« My Sweet Pepper Land » Kurdistan, une fiction au coeur de la réalité

Le film d’Hiner Saleem, « My Sweet Pepper Land« , se place au centre du conflit entre (pro)kurdes et islamistes et jihadistes. Une histoire qui se déroule à la frontière Kurdistan-Turquie, pleine de violence et d’espoir.

C’est l’histoire de Baran, ancien combattant nouvellement policier. Il arrive dans un village perdu au creux des montagnes, entre la Turquie, l’Irak et l’Iran. Lui qui entend faire respecter la loi se retrouve ennuyé par Aziz Aga, vieux caïd local avec à sa botte une vingtaine de partisans qui fait la loi. Le « pire » reste à venir : sa rencontre avec Govend, jeune femme insoumise, institutrice du village, sans mari et révoltée.

Il faut savoir qu’en dehors des quatre personnages principaux de ce long-métrage, les « acteurs » sont en réalité des natifs de la région du Kurdistan. Certaines femmes présentes dans la scène finale ont pris le maquis pour la cause kurde, en Irak. L’intégralité du film a été tournée sur place, dans des décors naturels. Le réalisateur, lui-même kurde, a souhaité dévoilé cet endroit, « qui s’approche de l’époque des westerns américains« , dans toute sa réalité.

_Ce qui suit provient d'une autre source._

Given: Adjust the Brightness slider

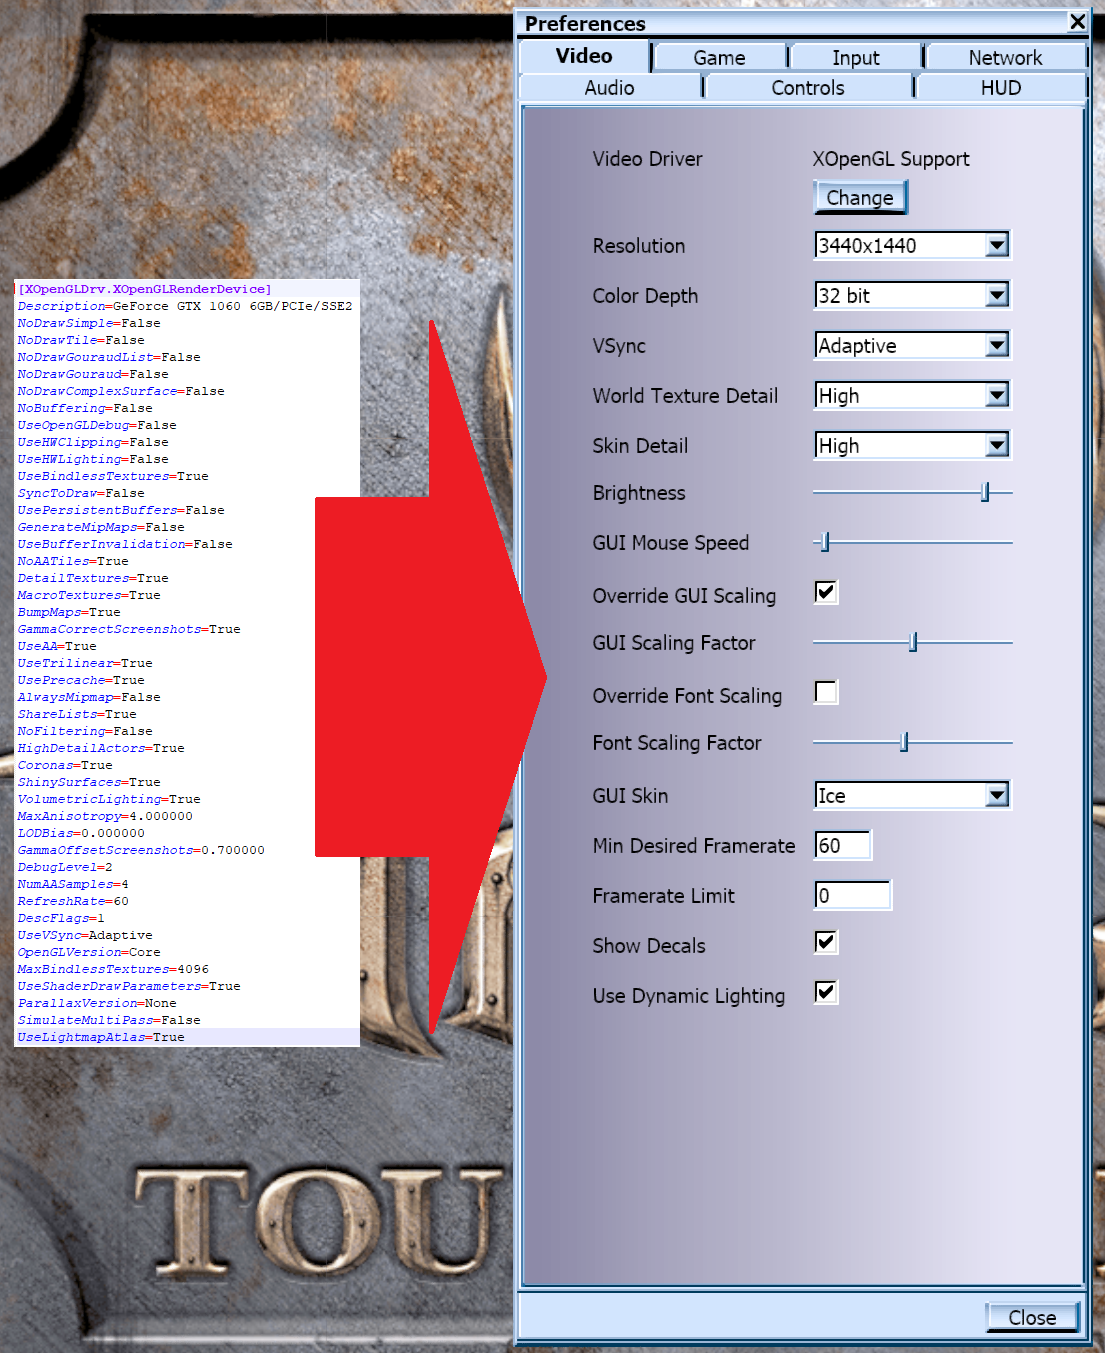Looking at the screenshot, I should [x=985, y=492].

Le film est sorti courant 2014 et aujourd’hui, son thème est plus que jamais ancré dans l’actualité. A Kobani, en Syrie, les combats se font sanglants, meurtriers, terribles contre les jihadistes de l’organisation de l’Etat islamique (EI) par les combattants kurdes. Et c’est une femme qui est à la tête kurde, Mayssa Abdo. Une femme, tout comme ces femmes dans « Sweet Pepper Land ». En effet, de nombreuses femmes se sont engagées aux côtés du PKK, dès 1984 en Turquie, afin d’obtenir un état indépendant. Depuis, un processus de paix est en route avec Ankara… menacé par des émeutes et le conflit syrien. Là-bas, en Syrie, ce sont les YPG (milice kurde syrienne et la branche armée du Parti de l’Union démocratique (PYD), le plus important parti politique kurde en Syrie, qui dirigent les opérations, avec une quasi égalité homme-femme.

Bref, « My Sweet Pepper Land » s’inscrit dans une actualité brûlante de cette fin d’année, une bonne raison pour se plonger dedans.
Les cadrages, les scènes, les paysages, les personnages ajoutent des raisons de voir ce film ; car il n’est pas qu’historique. On y décèle sans mal l’espoir de changer des mentalités jugées trop anciennes, de faire évoluer une société, de croire en une vie heureuse. Un bon moment.